▸ **What is required**:
The records that appear below are to be restated word for word.

::: Provided records

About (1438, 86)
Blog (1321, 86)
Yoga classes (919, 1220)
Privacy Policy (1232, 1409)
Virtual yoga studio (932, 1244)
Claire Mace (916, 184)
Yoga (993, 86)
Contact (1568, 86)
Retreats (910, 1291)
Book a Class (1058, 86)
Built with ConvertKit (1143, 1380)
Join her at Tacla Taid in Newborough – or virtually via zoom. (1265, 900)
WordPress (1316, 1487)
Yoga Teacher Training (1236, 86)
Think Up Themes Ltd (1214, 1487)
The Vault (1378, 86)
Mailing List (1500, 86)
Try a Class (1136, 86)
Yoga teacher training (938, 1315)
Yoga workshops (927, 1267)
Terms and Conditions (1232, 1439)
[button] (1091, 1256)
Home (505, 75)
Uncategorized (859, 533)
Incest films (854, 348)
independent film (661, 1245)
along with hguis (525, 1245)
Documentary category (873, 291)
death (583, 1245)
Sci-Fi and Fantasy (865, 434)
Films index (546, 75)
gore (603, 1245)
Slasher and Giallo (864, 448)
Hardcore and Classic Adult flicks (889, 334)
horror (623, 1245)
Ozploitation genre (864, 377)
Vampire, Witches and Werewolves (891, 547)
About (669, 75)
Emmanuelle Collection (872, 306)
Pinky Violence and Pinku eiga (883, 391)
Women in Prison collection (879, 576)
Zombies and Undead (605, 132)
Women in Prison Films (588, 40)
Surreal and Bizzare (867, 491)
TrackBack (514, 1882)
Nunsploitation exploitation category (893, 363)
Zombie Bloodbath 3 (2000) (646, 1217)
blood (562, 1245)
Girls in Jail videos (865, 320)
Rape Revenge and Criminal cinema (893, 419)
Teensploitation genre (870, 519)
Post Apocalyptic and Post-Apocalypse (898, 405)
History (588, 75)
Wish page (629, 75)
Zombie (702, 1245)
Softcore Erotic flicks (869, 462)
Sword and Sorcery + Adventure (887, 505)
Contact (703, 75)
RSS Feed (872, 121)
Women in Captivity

::::::

▸ **Output for this exercise**:
About (1438, 86)
Blog (1321, 86)
Yoga classes (919, 1220)
Privacy Policy (1232, 1409)
Virtual yoga studio (932, 1244)
Claire Mace (916, 184)
Yoga (993, 86)
Contact (1568, 86)
Retreats (910, 1291)
Book a Class (1058, 86)
Built with ConvertKit (1143, 1380)
Join her at Tacla Taid in Newborough – or virtually via zoom. (1265, 900)
WordPress (1316, 1487)
Yoga Teacher Training (1236, 86)
Think Up Themes Ltd (1214, 1487)
The Vault (1378, 86)
Mailing List (1500, 86)
Try a Class (1136, 86)
Yoga teacher training (938, 1315)
Yoga workshops (927, 1267)
Terms and Conditions (1232, 1439)
[button] (1091, 1256)
Home (505, 75)
Uncategorized (859, 533)
Incest films (854, 348)
independent film (661, 1245)
along with hguis (525, 1245)
Documentary category (873, 291)
death (583, 1245)
Sci-Fi and Fantasy (865, 434)
Films index (546, 75)
gore (603, 1245)
Slasher and Giallo (864, 448)
Hardcore and Classic Adult flicks (889, 334)
horror (623, 1245)
Ozploitation genre (864, 377)
Vampire, Witches and Werewolves (891, 547)
About (669, 75)
Emmanuelle Collection (872, 306)
Pinky Violence and Pinku eiga (883, 391)
Women in Prison collection (879, 576)
Zombies and Undead (605, 132)
Women in Prison Films (588, 40)
Surreal and Bizzare (867, 491)
TrackBack (514, 1882)
Nunsploitation exploitation category (893, 363)
Zombie Bloodbath 3 (2000) (646, 1217)
blood (562, 1245)
Girls in Jail videos (865, 320)
Rape Revenge and Criminal cinema (893, 419)
Teensploitation genre (870, 519)
Post Apocalyptic and Post-Apocalypse (898, 405)
History (588, 75)
Wish page (629, 75)
Zombie (702, 1245)
Softcore Erotic flicks (869, 462)
Sword and Sorcery + Adventure (887, 505)
Contact (703, 75)
RSS Feed (872, 121)
Women in Captivity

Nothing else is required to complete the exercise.